IRM quer transformar a gestão metropolitana do Rio
Projeto fluminense de integração tecnológica metropolitana, liderado pelo Instituto Rio Metrópole (IRM), representa um passo importante para repensar a urbanização e a gestão pública na Região Metropolitana do Rio de Janeiro.

Painel do Smart Cities Mundi, evento sobre cidades inteligentes promovido pela Tele.Síntese, hoje, 28, apresentou o projeto fluminense de integração tecnológica metropolitana, liderado pelo Instituto Rio Metrópole (IRM). A iniciativa representa um passo importante para repensar a urbanização e a gestão pública na Região Metropolitana do Rio de Janeiro, que este ano marca os 50 anos da fusão entre o antigo Estado da Guanabara e o Estado do Rio de Janeiro.

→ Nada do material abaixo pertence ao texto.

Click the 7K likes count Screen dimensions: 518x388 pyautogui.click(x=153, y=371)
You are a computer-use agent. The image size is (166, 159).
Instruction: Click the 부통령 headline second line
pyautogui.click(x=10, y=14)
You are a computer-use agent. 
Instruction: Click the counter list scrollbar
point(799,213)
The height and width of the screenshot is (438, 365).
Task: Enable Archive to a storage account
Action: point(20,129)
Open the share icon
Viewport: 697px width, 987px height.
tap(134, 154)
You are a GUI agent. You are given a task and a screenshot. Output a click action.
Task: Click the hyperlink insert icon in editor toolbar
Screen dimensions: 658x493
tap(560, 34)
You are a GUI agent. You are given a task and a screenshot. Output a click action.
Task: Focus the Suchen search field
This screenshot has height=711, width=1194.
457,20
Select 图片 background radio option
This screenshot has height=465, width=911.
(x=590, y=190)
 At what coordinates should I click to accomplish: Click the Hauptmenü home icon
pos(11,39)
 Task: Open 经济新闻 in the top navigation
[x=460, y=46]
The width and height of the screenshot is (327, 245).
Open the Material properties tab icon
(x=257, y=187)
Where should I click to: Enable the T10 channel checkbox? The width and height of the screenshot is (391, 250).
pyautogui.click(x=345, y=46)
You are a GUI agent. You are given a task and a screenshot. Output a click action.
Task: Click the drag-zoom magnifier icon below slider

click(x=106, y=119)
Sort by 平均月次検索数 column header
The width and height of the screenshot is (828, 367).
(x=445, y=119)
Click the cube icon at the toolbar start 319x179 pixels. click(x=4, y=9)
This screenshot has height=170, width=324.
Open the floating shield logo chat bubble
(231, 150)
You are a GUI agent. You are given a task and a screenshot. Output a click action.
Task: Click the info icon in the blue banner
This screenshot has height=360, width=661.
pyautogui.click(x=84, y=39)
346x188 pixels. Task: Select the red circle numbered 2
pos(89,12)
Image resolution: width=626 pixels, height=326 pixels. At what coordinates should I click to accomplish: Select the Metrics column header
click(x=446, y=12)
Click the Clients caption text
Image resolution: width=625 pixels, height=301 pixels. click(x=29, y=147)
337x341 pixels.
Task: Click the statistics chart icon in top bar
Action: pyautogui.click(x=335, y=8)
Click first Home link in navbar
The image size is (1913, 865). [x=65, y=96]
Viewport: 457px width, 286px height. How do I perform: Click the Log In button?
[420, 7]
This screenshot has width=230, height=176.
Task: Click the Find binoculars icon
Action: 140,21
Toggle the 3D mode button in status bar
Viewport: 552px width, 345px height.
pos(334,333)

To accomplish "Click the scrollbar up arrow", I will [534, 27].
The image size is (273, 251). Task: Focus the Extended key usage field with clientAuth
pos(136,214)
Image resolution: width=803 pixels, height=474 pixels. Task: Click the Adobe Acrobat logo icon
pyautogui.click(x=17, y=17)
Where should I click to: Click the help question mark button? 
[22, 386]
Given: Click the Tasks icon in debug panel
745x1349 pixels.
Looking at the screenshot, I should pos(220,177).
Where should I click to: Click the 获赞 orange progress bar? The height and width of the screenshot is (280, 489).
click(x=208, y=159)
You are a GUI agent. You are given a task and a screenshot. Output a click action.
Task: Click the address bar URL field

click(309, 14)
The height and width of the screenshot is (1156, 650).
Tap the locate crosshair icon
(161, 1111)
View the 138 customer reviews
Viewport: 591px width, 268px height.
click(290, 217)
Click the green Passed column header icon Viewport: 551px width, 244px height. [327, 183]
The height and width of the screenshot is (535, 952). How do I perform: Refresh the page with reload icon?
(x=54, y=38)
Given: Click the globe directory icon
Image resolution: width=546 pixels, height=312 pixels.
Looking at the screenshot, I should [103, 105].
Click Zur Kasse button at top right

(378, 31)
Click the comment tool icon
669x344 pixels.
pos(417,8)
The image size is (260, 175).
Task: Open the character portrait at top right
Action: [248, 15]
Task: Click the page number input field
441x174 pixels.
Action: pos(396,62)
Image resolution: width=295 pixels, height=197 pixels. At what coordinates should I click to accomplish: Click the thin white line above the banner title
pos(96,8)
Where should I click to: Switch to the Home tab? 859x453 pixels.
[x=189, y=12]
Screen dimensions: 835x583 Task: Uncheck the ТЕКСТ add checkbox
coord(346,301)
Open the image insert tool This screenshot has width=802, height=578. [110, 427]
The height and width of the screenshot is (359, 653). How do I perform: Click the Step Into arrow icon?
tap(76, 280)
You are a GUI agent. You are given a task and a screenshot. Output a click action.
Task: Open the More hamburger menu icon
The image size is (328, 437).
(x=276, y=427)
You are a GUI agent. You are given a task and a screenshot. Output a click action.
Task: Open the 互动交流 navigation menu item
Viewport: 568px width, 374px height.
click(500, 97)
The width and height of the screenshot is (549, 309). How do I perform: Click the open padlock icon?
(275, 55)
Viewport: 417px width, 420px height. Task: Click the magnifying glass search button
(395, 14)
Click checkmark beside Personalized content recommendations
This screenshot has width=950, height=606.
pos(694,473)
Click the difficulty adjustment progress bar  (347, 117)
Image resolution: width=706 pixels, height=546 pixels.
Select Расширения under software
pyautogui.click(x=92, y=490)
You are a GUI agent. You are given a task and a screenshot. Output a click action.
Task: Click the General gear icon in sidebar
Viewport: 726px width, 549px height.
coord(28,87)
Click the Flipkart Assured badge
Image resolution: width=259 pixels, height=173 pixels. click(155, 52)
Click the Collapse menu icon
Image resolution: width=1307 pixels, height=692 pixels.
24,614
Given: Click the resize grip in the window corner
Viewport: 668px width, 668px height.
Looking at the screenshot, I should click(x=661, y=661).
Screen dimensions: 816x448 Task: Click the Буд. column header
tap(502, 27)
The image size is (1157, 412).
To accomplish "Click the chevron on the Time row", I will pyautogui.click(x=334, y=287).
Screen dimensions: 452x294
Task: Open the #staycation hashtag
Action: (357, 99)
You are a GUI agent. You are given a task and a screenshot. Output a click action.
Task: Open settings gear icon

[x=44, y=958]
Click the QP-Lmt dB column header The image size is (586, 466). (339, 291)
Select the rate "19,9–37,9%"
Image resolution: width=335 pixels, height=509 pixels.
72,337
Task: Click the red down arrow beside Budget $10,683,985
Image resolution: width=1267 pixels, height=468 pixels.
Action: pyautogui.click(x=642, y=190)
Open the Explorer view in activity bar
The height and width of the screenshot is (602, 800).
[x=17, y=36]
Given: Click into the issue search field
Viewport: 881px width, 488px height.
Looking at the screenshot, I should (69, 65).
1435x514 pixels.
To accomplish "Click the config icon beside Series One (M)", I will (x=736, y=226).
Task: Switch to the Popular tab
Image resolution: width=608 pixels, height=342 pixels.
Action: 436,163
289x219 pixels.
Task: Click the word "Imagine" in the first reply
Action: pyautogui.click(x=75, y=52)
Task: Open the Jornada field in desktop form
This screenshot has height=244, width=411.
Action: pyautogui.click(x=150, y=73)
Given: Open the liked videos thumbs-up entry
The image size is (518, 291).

Maurício Knoploch, diretor de planejamento e projetos do IRM, detalhou o processo de retomada da governança metropolitana, abandonada por décadas. “A fusão criou desorganização fiscal, explosão da favelização e perda da capacidade de planejamento. Em 2015, começamos uma mudança estrutural com o Estatuto da Metrópole. A partir disso, conseguimos uma nova base legal e institucional para agir.”
A estrutura desenhada hoje é robusta e, segundo Knoploch, funcional: “Temos um plano estratégico de desenvolvimento integrado, com metas claras. Dos 92 municípios do estado, 22 formam a Região Metropolitana, onde estão concentrados 75% da população e da arrecadação estadual.”
A governança metropolitana envolve um conselho consultivo com representantes do Executivo, Legislativo e sociedade civil, além de comitês técnicos em áreas como mobilidade, saneamento e tecnologia, com forte apoio da academia. Um fundo de desenvolvimento exclusivo garante viabilidade financeira, mas só pode ser acessado pelo próprio IRM, com deliberação do conselho.
De acordo com Knoploch, um dos maiores desafios da transformação metropolitana é tornar o conceito de cidade inteligente em ação concreta, especialmente em um cenário de urbanização desordenada e ausência histórica de políticas públicas em áreas periféricas. Para isso, o IRM aposta em um novo modelo de cidade metropolitana que integra mobilidade, sustentabilidade ambiental, novas centralidades, infraestrutura urbana e tecnologia.
Entre os principais projetos em andamento, destacam-se a infovia digital metropolitana; programa de transição energética (estudo amplo em fase final, com foco na matriz energética limpa e eficiente para toda a metrópole); sistema de gestão de desastres; revitalização urbanística e adequação de prédios públicos; e infraestruturas urbanas compartilhadas.
Knoploch também enfatizou a importância da estrutura de governança metropolitana em relação a modelos mais flexíveis, como consórcios: “A grande diferença está na compulsoriedade. Um consórcio é opcional, mas a governança metropolitana é estruturante e obrigatória para os entes que dela participam.”
Essa obrigatoriedade permite ações coordenadas, maior impacto das políticas públicas e otimização de recursos — algo crítico em um território tão complexo como o fluminense.
O executivo foi claro e destacou que “com vontade política, estrutura institucional e planejamento estratégico, é possível transformar um passado de abandono em um futuro de inteligência urbana e inclusão social.”